START Dataset records

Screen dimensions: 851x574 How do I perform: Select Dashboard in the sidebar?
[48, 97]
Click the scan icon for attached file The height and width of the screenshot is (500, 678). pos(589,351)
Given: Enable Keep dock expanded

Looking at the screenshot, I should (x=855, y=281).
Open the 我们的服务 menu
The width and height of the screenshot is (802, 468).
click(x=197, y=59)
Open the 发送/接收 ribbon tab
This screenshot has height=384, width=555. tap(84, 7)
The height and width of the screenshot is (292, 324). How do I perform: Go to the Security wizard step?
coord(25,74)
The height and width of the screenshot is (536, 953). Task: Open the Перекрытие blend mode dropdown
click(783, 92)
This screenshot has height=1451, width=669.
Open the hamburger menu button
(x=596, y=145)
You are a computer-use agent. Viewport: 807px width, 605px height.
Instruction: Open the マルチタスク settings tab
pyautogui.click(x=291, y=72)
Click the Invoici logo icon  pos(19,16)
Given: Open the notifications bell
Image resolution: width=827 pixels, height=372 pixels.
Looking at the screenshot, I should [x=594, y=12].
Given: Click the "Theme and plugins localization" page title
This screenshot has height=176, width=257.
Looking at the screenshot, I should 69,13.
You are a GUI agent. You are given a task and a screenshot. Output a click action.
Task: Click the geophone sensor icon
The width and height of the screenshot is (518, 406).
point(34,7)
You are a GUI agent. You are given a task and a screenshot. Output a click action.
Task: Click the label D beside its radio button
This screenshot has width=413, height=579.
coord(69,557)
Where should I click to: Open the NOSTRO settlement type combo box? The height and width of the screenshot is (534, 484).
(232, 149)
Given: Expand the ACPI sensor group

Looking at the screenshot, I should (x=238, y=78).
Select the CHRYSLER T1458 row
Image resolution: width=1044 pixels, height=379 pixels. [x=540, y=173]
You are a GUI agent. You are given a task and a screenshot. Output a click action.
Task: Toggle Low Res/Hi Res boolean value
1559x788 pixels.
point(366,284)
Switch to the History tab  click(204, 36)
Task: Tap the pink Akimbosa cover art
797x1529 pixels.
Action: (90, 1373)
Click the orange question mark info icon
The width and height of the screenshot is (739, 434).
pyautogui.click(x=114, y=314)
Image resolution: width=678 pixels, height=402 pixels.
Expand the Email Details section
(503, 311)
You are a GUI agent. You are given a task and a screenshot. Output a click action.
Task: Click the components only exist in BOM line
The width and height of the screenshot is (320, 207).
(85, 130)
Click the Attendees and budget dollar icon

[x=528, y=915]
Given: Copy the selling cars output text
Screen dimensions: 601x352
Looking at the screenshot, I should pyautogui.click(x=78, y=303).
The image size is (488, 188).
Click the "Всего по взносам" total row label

END Dataset records

Problem statement ->
Exact copies of all the entries above are to be printed.

Result of the exercise ->
Screen dimensions: 851x574 How do I perform: Select Dashboard in the sidebar?
[48, 97]
Click the scan icon for attached file The height and width of the screenshot is (500, 678). pos(589,351)
Given: Enable Keep dock expanded

Looking at the screenshot, I should (x=855, y=281).
Open the 我们的服务 menu
The width and height of the screenshot is (802, 468).
click(x=197, y=59)
Open the 发送/接收 ribbon tab
This screenshot has height=384, width=555. tap(84, 7)
The height and width of the screenshot is (292, 324). How do I perform: Go to the Security wizard step?
coord(25,74)
The height and width of the screenshot is (536, 953). Task: Open the Перекрытие blend mode dropdown
click(783, 92)
This screenshot has height=1451, width=669.
Open the hamburger menu button
(x=596, y=145)
You are a computer-use agent. Viewport: 807px width, 605px height.
Instruction: Open the マルチタスク settings tab
pyautogui.click(x=291, y=72)
Click the Invoici logo icon  pos(19,16)
Given: Open the notifications bell
Image resolution: width=827 pixels, height=372 pixels.
Looking at the screenshot, I should [x=594, y=12].
Given: Click the "Theme and plugins localization" page title
This screenshot has height=176, width=257.
Looking at the screenshot, I should 69,13.
You are a GUI agent. You are given a task and a screenshot. Output a click action.
Task: Click the geophone sensor icon
The width and height of the screenshot is (518, 406).
point(34,7)
You are a GUI agent. You are given a task and a screenshot. Output a click action.
Task: Click the label D beside its radio button
This screenshot has width=413, height=579.
coord(69,557)
Where should I click to: Open the NOSTRO settlement type combo box? The height and width of the screenshot is (534, 484).
(232, 149)
Given: Expand the ACPI sensor group

Looking at the screenshot, I should (x=238, y=78).
Select the CHRYSLER T1458 row
Image resolution: width=1044 pixels, height=379 pixels. [x=540, y=173]
You are a GUI agent. You are given a task and a screenshot. Output a click action.
Task: Toggle Low Res/Hi Res boolean value
1559x788 pixels.
point(366,284)
Switch to the History tab  click(204, 36)
Task: Tap the pink Akimbosa cover art
797x1529 pixels.
Action: (90, 1373)
Click the orange question mark info icon
The width and height of the screenshot is (739, 434).
pyautogui.click(x=114, y=314)
Image resolution: width=678 pixels, height=402 pixels.
Expand the Email Details section
(503, 311)
You are a GUI agent. You are given a task and a screenshot. Output a click action.
Task: Click the components only exist in BOM line
The width and height of the screenshot is (320, 207).
(85, 130)
Click the Attendees and budget dollar icon

[x=528, y=915]
Given: Copy the selling cars output text
Screen dimensions: 601x352
Looking at the screenshot, I should pyautogui.click(x=78, y=303).
The image size is (488, 188).
Click the "Всего по взносам" total row label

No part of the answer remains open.